As for having to accept probation and madatory domestic violence classes...I can understand how reprehensible that seems to you...I truly can. A few years ago another member of this forum was charged with battery because she slapped her husband in the face after he was screaming obsenities at her, nose to nose with her. He called the cops. She decided to plead it out and she complied with the class requirements (I don't remember if she got probabtion). And she promptly divorced his a$$. She struggled with anger and outrage, but she survived it, and has moved on. She doesn't post here anymore but we are Facebook friends and it looks like she is leading a happy, productive life, 3 years after what was a very dark time for her.

What I am trying to say here, Hangin, is that whatever happens, you will survive. It will suck...it does suck...it is terribly, terribly unfair. But you will survive it. I know that has been my theme in my posts to you. I guess that is because I remember wondering myself if I would survive. You are not weak. You are strong. And your kiddos need you...you are their only normal parent.

On Wednesday, I have to meet with a custody evaluator as I have filed for physical custody of my daughter. She is 12 and Mooch is beginning to pull the mind game crap on her that he did on me and my 20 year old. I met yesterday with a consultant who used to be an evaluator and he role played with me. He had me talk about the night I was arrested. I hated telling that story again. And I am petrified to tell the evaluator...I am so afraid that she won't believe me that I was not the abusive one in the scenario.
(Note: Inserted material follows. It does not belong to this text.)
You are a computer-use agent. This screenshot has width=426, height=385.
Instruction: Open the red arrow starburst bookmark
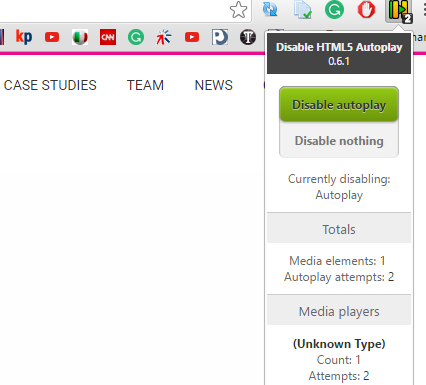[x=164, y=37]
But my consultant (who used to be the supervisor of the evaluator assigned to me) told me that if I just stick to the facts, and tell the story as it happened, that there is no way that she wouldn't believe me. I hope he is right.

Last night I realized that, as scared as I am about telling this story to someone who has such power over me, it is my first opportunity to have my "day in court". It is my first opportunity to say publicly "This is what this man has done to me an my children. He is emotionally unstable, he is manipulative, abusive and he is a threat to my daughter's health and safety". It is time to hold him accountable for his actions.

If you do end up going to trial, I hope that you will be able to view it in this way...as terrifying as the experience will be. You know that this is a bunch of BS. Now convince the world of such.

Is there a way you can get away from your husband for some time...to get some peace?